Special Unit 2 is an American science fiction comedy television series that aired on UPN for two seasons from April 11, 2001 through February 13, 2002. The series focused upon the exploits of a top-secret Chicago police division known as Special Unit 2, charged with policing the city's large population of mythological beings, known as "Links". It was filmed in Vancouver, British Columbia. It was cancelled after nineteen episodes due to a change in UPN's management.

==Plot==
"Links" are the common monsters from folklore and mythology (except vampires, whose existence is specifically identified as preposterous), and are described as being the missing link between apes and humans (although other human-like species have evolved, for instance gargoyles, who are identified as humanoid descendants of dinosaurs). They live in hiding and/or disguise among the human population. On occasions when Links are seen by humans, they are usually dismissed as hallucinations or optical illusions, except by those who are especially perceptive. Special Unit 2 is the top-secret division of the Chicago police specifically designated to handle Link-related cases. Other units of the police department are specifically ordered to stay out of Special Unit 2's way, which provides a great deal of leeway and access for cases.

Detective Nick O'Malley (Michael Landes) and his newly assigned partner, Detective Kate Benson (Alexondra Lee), are the two central characters. Nick is a maverick veteran in Special Unit 2. His initially callous, jaded and at times cruel demeanor is revealed to be a result of guilt over the loss of his previous partner; Julie. A criminal called The Chameleon cut her up into "600 inch-sized cubes". (It would later be revealed that Nick and Julie were having a secret affair.) Kate is one of the rare individuals who acknowledge the existence of Links instead of finding a more acceptable (albeit incorrect) explanation for the traditionally unexplained phenomena that they cause. Her refusal to deny her observations jeopardizes her career as a police officer and estranges her from her fellow officers. Kate's tenacity and conviction leads to her recruitment by Special Unit 2.

Supporting characters include Captain Richard Page (Richard Gant), SU2's commanding officer with a prosthetic metal hand that serves as the focus of running gags. The unit's liaison with the Link community is Carl (Danny Woodburn), a verbally aggressive gnome known for kleptomania and armed robbery, who is mutually antagonistic towards Nick. Nick and Carl's love-hate relationship contributes some of the humor within the fantasy universe of the show. Carl is completely invincible to everything but a diamond-coated saw and dragon fire/teeth.

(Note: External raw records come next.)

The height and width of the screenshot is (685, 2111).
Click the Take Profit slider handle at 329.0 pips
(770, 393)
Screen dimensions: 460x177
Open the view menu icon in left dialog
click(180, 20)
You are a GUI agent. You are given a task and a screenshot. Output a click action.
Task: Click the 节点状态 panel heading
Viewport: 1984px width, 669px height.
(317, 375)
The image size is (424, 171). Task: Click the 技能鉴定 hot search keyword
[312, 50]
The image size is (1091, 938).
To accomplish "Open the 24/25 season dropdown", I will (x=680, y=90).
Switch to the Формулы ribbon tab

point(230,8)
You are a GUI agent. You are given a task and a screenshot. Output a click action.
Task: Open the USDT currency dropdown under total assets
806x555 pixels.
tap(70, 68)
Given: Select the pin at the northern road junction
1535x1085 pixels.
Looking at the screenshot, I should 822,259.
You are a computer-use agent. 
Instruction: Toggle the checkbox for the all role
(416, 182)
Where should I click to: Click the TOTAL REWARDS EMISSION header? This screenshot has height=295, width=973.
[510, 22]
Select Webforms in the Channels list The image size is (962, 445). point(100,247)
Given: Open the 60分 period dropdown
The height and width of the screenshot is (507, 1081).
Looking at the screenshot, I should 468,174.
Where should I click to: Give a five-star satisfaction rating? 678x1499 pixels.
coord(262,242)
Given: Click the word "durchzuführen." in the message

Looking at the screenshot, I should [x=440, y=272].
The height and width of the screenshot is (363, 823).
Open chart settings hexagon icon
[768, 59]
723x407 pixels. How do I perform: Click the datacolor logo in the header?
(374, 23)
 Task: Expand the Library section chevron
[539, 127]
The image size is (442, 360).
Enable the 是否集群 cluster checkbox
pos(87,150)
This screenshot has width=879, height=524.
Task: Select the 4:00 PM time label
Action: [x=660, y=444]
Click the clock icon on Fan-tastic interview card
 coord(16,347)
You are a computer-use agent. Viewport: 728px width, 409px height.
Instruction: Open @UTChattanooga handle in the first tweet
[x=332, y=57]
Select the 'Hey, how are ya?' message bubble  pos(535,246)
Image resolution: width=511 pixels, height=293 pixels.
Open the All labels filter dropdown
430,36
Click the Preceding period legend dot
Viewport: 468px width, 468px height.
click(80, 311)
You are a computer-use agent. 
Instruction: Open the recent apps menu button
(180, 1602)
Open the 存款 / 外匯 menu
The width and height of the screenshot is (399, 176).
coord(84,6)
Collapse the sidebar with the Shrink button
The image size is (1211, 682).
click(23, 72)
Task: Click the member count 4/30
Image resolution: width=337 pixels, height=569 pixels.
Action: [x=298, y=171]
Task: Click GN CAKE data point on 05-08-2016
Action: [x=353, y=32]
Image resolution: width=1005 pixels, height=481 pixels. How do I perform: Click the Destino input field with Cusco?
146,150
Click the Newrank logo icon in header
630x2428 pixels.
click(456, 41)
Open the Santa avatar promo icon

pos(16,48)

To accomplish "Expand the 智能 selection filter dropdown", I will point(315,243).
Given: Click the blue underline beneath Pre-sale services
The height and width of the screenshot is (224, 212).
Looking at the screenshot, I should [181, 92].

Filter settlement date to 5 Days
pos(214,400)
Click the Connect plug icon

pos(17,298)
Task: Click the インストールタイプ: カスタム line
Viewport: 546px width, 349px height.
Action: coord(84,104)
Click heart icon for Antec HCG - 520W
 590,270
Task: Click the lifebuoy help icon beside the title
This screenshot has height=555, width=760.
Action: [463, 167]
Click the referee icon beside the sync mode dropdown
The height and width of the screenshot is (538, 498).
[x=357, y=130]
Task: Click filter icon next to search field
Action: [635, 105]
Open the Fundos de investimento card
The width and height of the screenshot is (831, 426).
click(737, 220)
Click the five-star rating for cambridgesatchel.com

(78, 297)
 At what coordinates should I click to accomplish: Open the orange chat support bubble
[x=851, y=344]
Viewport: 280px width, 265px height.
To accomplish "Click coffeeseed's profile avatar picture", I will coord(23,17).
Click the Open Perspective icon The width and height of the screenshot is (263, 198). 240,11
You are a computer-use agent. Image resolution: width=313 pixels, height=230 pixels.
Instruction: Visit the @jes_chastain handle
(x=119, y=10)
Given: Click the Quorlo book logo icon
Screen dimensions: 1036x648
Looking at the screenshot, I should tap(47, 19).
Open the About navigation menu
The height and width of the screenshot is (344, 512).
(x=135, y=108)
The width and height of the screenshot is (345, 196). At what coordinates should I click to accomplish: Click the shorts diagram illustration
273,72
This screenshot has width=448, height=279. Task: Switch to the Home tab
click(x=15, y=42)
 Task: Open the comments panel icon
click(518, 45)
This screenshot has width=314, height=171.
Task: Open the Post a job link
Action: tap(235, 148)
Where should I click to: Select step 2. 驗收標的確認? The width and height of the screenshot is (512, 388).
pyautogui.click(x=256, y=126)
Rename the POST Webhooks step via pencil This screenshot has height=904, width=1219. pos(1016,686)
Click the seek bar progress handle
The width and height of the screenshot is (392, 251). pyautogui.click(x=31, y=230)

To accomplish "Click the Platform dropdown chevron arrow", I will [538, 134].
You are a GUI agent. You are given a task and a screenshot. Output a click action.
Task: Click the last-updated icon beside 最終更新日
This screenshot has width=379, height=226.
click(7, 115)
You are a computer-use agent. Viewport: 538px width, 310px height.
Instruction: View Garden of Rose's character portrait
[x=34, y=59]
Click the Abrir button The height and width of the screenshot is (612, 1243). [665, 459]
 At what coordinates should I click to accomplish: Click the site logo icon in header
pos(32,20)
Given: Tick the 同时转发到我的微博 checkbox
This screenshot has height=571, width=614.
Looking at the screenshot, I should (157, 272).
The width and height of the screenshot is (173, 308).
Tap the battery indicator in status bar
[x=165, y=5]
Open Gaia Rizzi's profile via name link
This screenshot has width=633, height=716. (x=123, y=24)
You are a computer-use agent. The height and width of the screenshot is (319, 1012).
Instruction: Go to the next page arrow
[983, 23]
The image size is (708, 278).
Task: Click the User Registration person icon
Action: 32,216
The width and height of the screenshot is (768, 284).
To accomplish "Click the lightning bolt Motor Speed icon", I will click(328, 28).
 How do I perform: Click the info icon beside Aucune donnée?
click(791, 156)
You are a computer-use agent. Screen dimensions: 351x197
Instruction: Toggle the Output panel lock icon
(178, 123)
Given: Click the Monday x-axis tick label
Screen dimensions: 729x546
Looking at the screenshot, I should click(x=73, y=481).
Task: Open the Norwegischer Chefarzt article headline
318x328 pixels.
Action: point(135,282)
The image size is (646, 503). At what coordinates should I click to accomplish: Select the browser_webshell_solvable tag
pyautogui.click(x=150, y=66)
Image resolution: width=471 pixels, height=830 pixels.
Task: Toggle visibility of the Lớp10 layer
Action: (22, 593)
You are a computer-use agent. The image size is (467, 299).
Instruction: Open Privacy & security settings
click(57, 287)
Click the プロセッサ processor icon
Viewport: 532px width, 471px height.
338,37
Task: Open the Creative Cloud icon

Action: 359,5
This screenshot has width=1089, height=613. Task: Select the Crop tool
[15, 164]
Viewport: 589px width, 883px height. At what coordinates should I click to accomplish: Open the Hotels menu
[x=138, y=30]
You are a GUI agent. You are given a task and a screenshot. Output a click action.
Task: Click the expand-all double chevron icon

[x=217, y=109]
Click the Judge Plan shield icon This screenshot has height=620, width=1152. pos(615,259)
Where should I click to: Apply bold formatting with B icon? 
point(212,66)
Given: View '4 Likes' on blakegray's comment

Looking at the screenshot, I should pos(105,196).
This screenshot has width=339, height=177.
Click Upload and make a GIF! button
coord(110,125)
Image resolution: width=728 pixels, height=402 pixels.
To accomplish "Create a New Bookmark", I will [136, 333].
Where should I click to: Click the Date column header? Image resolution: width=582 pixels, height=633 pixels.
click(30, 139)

Other members of the unit are the technical experts, who provide background, research and technology on various Links. Initially the primary technician is the acerbic Link biologist Sean Radmon (Sean Whalen), succeeded in Season 2 by Jonathan (Jonathan Togo), SU2's obsessively enthusiastic technician who analyzes Link evidence and produces a seemingly endless stream of Link-related inventions with positive glee. Another recurring character introduced in Season 2, is Alice Cramer (Pauley Perrette), who is the Unit's public relations person and acts to convince the press and witnesses that the crimes and strange events committed by Links are merely toxic spills, mass hallucinations, drugged out street gangers, etc. Another recurring character is Jerry (Mike Rad), someone who drifts from job to job and occasionally encounters Links. (For example, in the first episode, Carl attempted to stick him up at the store where he was working.)

The unit further maintains secrecy by hiding the physical location of the unit's headquarters behind the facade of a Chinese laundry. The detectives drive unmarked cars and utilize sophisticated weaponry and technology to deal with Link threats.

A partial list of Links encountered by SU2 in the course of the episodes include a trash-talking Gargoyle, the scheming Pied Piper posing as a children's television host, the homicidal Sandman, Jack The Ripper and deadly snake-haired Medusa, all revealed to be criminals in these particular cases. Most of the monsters are portrayed as behaving rather human-like, forming urban communities.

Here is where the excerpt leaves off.